Les consortiums d'amélioration foncière, prévus par l'article 863 du code civil et par le décret du roi n° 215 du 13 février 1933, sont constitués à l'initiative de l'autorité administrative. Il s'agit d'organismes qui œuvrent dans l'intérêt général et, dans le cadre de leur mission, ont la faculté d'imposer des contributions à leurs usagers.
Pour adhérer à un consortium, il suffit d'être propriétaire ou possesseur d'un fonds compris dans le ressort dudit consortium.
L'activité de ce dernier consiste notamment à assurer la réalisation, l'entretien et l'exploitation des ouvrages liés aux travaux d'amélioration foncière – et plus particulièrement : la construction d'installations d'arrosage, le captage, le stockage et l'utilisation des eaux à des fins agricoles, la réalisation et la remise en état des chemins ruraux et des téléphériques susceptibles de les remplacer, l'édification et la rénovation de bâtiments ruraux ou la restauration d'anciens villages, le réaménagement des pâturages de haute montagne – et, d'une façon plus générale, concerne tout travail d'amélioration foncière sur une ou plusieurs parcelles, à condition que celui-ci soit dans l'intérêt de la communauté.
Aux termes de l'article 60, rappelé par l'article 71 du décret du roi n° 215 de 1933, les consortiums d'amélioration foncière – comme les consortiums de bonification – adoptent des statuts, qui sont délibérés par l'assemblée à la majorité absolue des présents.
Ces statuts sont soumis à l'Administration publique, qui tranche les recours éventuels et se réserve d'apporter au texte toutes les modifications qu'elle juge utiles.
Le consortium dispose des organes suivants :
- L'assemblée ;
- Le conseil de direction ou le conseil des délégués ;
- Le président, qui exerce les fonctions de représentant légal ;
- Le conseil des commissaires aux comptes.
La loi régionale n° 3 du 8 janvier 2001 portant dispositions en matière d'organisation des consortiums d'amélioration foncière illustre dans le détail la composition de ces organes et leur champ d'action.
Pendant sa vie, le consortium d'amélioration foncière passe par différentes phases : l'incorporation, la fusion, la modification de son périmètre, la suppression.

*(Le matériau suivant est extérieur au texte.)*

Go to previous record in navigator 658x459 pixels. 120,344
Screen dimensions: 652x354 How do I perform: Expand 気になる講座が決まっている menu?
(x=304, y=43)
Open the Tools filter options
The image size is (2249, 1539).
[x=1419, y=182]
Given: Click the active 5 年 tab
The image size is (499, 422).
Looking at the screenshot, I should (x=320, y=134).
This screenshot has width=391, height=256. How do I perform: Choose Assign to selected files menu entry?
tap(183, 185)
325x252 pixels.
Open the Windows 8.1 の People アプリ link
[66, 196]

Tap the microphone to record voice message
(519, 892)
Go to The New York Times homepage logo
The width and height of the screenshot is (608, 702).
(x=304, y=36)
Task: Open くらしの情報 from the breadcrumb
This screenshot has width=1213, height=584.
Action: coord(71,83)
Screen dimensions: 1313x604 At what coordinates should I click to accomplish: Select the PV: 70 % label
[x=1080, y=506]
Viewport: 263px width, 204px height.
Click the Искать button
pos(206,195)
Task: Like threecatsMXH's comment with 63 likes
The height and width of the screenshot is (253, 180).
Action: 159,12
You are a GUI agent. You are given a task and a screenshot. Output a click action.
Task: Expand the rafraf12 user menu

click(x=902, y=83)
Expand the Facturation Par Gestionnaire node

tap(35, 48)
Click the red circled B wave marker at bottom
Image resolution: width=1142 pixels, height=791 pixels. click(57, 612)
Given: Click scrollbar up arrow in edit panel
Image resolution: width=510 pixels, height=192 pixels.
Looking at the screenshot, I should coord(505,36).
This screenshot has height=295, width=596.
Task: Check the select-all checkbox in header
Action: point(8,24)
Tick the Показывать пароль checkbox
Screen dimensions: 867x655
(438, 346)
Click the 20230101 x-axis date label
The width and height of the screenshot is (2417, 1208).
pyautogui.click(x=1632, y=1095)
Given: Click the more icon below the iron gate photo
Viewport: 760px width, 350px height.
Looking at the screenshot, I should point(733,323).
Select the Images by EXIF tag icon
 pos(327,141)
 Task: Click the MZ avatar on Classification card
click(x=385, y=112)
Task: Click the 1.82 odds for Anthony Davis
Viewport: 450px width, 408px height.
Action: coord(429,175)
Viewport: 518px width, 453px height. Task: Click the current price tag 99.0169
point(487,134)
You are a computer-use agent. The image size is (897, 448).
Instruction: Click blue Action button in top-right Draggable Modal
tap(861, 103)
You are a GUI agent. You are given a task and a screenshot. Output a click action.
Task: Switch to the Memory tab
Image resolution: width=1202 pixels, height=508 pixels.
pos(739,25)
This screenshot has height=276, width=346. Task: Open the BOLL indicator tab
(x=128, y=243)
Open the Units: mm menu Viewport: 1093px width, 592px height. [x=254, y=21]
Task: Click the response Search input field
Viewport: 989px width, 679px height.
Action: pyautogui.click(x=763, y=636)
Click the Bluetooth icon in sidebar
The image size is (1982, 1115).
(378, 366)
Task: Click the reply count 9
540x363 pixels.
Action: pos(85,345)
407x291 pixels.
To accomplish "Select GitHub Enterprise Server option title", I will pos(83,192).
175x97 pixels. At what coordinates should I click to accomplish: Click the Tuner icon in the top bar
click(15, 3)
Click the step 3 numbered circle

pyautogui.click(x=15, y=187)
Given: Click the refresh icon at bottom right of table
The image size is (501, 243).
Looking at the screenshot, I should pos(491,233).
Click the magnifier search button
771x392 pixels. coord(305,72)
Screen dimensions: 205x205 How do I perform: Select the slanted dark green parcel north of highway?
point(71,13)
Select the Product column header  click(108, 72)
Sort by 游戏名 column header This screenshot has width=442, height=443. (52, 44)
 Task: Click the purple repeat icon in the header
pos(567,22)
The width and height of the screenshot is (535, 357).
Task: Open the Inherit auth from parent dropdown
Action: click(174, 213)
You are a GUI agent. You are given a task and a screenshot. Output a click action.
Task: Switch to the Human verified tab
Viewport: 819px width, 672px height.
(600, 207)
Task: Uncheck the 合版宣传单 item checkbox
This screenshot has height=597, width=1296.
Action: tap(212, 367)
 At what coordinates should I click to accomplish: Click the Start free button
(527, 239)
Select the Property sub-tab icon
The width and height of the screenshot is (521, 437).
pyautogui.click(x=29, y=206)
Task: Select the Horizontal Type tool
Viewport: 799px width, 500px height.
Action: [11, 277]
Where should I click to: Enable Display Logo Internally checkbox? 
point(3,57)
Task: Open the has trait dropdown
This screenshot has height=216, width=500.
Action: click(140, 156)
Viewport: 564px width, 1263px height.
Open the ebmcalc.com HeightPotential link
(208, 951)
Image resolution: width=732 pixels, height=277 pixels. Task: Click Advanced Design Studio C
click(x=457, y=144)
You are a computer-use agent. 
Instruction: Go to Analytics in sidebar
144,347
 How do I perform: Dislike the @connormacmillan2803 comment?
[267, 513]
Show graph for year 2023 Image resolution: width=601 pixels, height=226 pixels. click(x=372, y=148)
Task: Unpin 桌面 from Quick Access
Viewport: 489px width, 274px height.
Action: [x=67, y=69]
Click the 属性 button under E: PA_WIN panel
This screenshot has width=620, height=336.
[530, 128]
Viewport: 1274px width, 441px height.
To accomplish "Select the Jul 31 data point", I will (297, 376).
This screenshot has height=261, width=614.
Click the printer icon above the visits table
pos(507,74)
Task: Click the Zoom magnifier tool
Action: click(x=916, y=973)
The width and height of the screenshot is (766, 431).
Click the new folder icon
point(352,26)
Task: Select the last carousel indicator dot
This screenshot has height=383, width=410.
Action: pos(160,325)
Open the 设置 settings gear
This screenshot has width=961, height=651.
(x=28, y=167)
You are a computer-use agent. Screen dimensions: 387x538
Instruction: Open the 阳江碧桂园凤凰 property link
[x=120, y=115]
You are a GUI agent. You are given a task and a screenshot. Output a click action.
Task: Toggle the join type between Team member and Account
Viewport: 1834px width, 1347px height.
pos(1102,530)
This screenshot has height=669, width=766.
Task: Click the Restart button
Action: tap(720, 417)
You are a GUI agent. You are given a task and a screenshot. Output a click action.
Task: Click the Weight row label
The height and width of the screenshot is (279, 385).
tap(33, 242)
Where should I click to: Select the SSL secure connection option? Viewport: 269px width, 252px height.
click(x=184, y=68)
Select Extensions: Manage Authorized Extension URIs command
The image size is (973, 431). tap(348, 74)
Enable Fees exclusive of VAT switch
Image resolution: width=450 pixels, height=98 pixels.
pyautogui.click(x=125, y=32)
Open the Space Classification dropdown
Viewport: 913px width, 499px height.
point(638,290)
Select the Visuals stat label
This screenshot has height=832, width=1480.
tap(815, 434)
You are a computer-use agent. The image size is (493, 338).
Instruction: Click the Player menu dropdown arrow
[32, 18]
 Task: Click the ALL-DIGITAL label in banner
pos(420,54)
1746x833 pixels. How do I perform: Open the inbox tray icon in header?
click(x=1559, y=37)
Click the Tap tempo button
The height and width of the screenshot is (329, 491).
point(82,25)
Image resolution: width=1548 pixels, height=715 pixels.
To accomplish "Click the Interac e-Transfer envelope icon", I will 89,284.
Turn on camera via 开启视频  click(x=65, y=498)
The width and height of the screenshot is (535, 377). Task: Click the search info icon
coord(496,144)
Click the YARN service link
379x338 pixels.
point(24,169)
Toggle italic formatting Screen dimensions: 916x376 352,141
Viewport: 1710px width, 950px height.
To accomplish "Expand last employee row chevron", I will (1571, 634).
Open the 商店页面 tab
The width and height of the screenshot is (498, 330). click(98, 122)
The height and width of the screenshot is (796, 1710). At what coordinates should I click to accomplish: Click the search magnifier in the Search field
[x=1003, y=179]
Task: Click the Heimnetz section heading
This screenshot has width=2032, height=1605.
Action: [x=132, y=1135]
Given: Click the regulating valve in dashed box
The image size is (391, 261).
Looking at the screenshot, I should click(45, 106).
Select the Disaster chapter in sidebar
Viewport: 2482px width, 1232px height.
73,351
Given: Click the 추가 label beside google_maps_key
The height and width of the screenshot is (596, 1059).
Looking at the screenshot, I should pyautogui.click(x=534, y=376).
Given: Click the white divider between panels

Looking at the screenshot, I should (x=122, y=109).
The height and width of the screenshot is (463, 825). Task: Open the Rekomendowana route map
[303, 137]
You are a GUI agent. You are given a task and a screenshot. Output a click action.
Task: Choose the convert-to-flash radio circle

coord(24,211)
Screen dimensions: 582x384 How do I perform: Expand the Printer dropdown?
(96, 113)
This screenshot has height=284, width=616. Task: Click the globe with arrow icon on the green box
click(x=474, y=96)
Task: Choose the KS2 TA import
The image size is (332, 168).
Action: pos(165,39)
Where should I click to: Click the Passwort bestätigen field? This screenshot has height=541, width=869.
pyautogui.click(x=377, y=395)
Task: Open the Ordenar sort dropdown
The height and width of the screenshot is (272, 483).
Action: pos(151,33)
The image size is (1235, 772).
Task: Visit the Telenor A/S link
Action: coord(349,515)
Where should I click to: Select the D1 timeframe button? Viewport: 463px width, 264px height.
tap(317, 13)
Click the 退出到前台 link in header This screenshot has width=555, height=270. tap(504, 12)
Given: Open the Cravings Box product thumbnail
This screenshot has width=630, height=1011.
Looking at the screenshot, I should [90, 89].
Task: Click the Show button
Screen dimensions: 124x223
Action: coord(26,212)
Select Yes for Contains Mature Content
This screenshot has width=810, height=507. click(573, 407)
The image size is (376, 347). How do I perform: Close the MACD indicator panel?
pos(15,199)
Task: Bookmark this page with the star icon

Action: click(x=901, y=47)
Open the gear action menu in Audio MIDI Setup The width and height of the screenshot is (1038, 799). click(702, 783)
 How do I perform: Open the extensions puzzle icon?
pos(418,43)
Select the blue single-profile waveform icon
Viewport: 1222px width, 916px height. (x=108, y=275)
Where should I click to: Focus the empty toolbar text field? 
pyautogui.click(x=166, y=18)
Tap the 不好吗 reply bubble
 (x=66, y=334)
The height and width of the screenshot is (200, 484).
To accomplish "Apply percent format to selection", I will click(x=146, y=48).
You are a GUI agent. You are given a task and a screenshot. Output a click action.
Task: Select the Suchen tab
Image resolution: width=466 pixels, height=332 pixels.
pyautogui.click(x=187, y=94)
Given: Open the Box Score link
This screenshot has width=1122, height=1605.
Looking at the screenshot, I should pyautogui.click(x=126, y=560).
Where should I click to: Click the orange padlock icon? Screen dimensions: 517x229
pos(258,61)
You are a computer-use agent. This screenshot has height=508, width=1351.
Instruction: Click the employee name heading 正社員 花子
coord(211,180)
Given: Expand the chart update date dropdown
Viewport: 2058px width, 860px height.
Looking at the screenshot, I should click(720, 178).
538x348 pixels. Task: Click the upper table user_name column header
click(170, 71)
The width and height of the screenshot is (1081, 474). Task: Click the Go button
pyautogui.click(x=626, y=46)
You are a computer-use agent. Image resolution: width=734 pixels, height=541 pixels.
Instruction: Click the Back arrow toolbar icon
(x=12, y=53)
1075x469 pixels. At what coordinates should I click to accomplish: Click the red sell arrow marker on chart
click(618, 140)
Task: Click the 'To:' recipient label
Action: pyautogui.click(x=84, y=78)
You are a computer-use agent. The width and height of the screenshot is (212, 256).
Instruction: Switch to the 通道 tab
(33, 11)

La loi régionale n° 3 du 2001 et la délibération du Gouvernement régional n° 445 du 18 février 2002 jettent les bases du processus de réorganisation des territoires des consortiums d'amélioration foncière et marquent une étape fondamentale dans le développement législatif de ces organismes. Ces dispositions constituent la référence par excellence pour la réorganisation des consortiums, qui va dans le sens d'une réduction du nombre de ces derniers et de leur remodelage en unités homogènes du point de vue des caractéristiques de leur territoire.